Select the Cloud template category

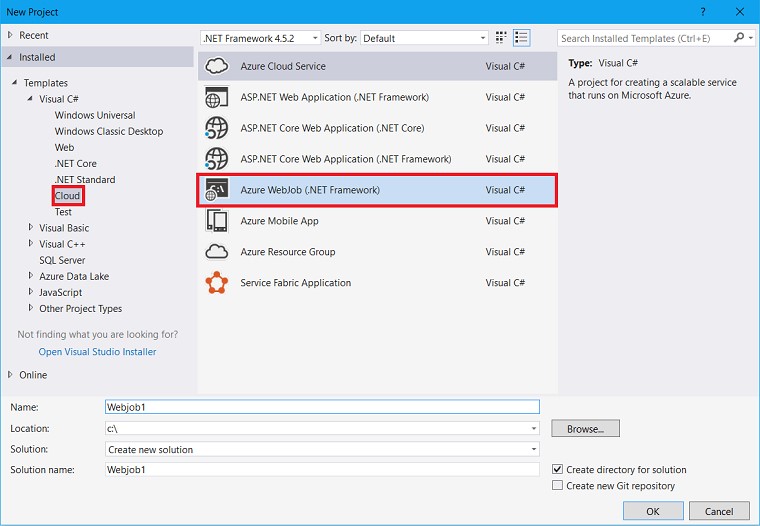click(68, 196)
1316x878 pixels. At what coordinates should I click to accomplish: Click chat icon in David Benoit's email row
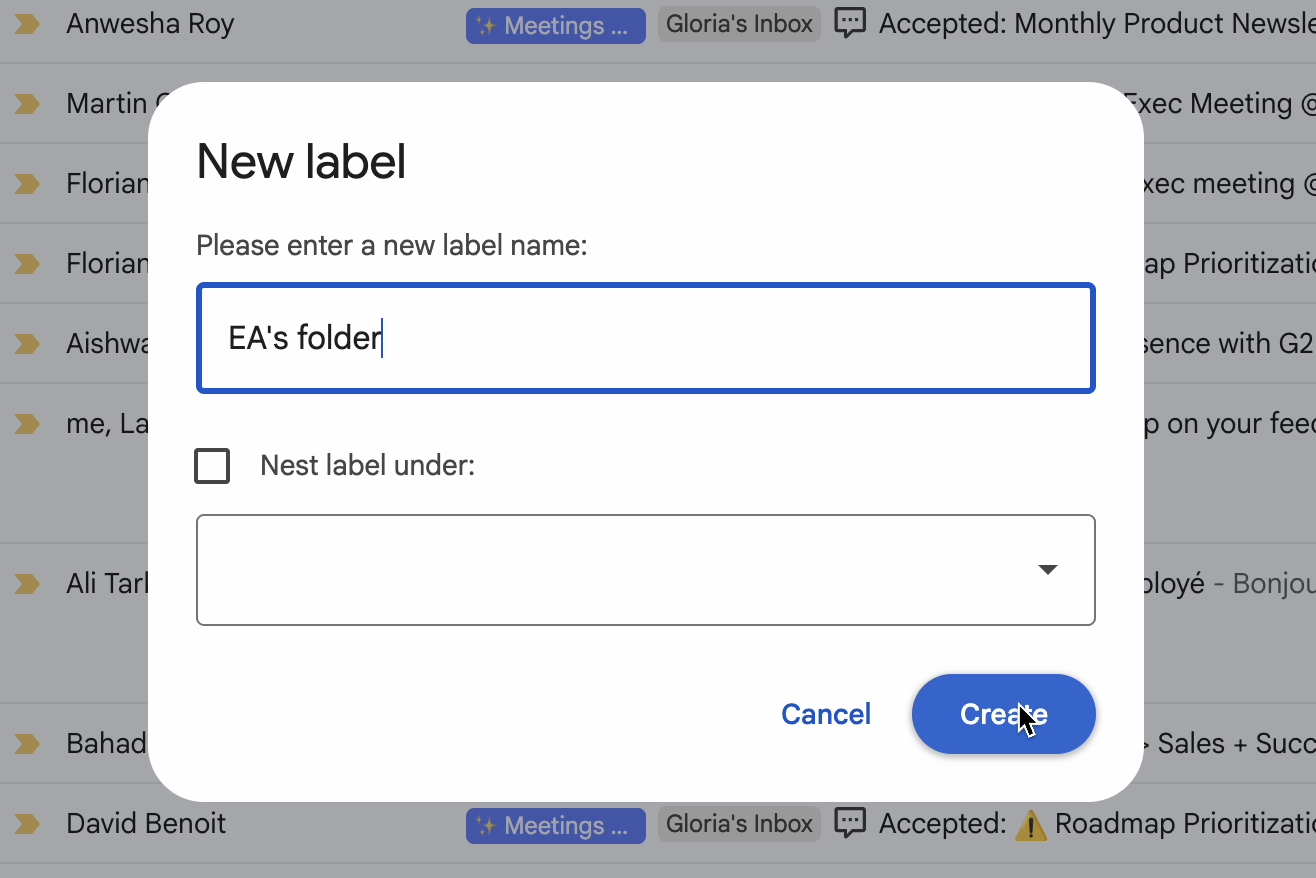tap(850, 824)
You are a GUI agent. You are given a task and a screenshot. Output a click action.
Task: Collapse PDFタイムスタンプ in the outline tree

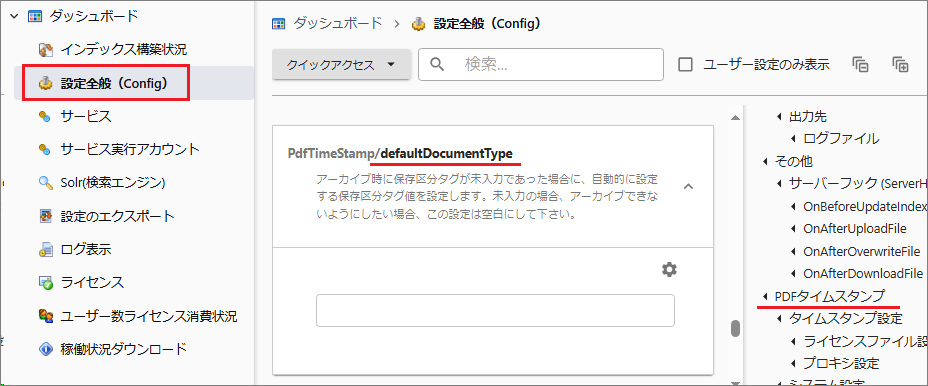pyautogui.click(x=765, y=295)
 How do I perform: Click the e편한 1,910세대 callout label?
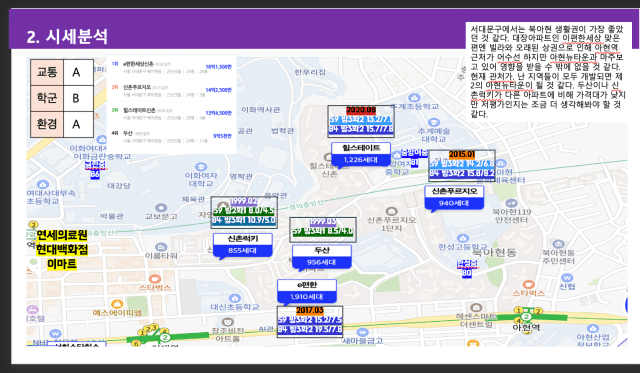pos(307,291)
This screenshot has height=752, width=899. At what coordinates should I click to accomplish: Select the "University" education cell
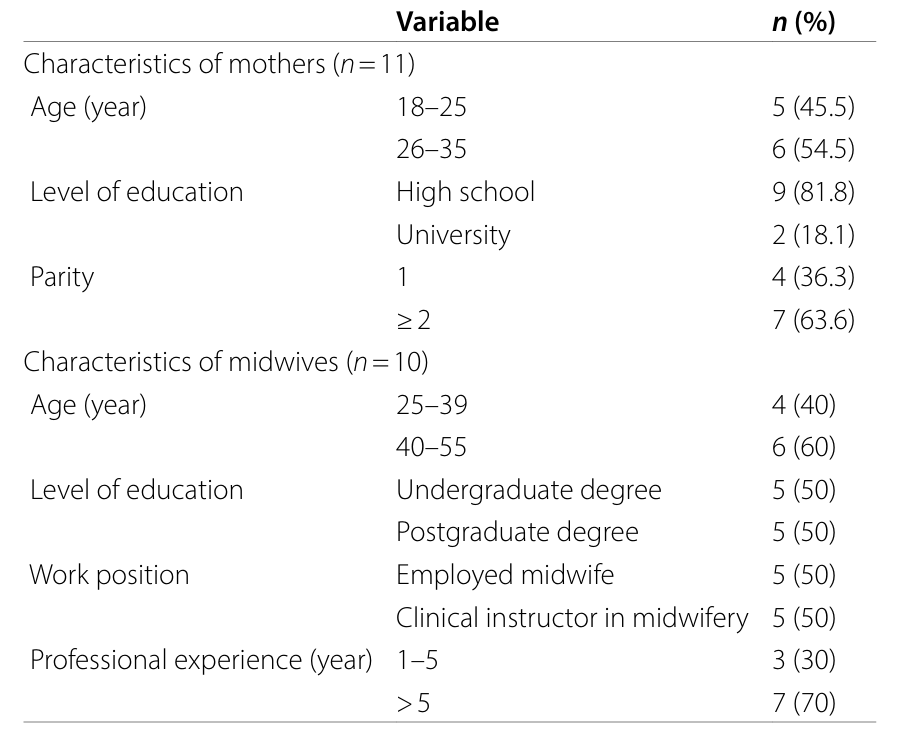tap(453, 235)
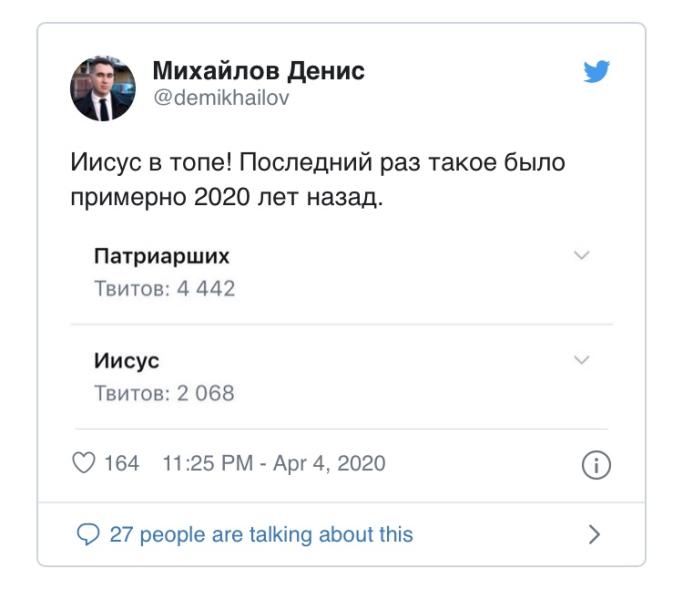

++++++++++++++++++++

TASK STATEMENT – Rewrite all of the data above, replacing "coordinates" with "screen position" wherever it occurs and leaving everything else unchanged. Omit the pictures from your answer.

SOLUTION TO THIS TASK –
Select the Cloud template category

click(68, 196)
1316x878 pixels. At what screen position should I click to accomplish: Click chat icon in David Benoit's email row
tap(850, 824)
You are a GUI agent. You are given a task and a screenshot. Output a click action.
Task: Collapse PDFタイムスタンプ in the outline tree

pyautogui.click(x=765, y=295)
 How do I perform: Click the e편한 1,910세대 callout label?
pos(307,291)
This screenshot has height=752, width=899. At what screen position should I click to accomplish: Select the "University" education cell
tap(453, 235)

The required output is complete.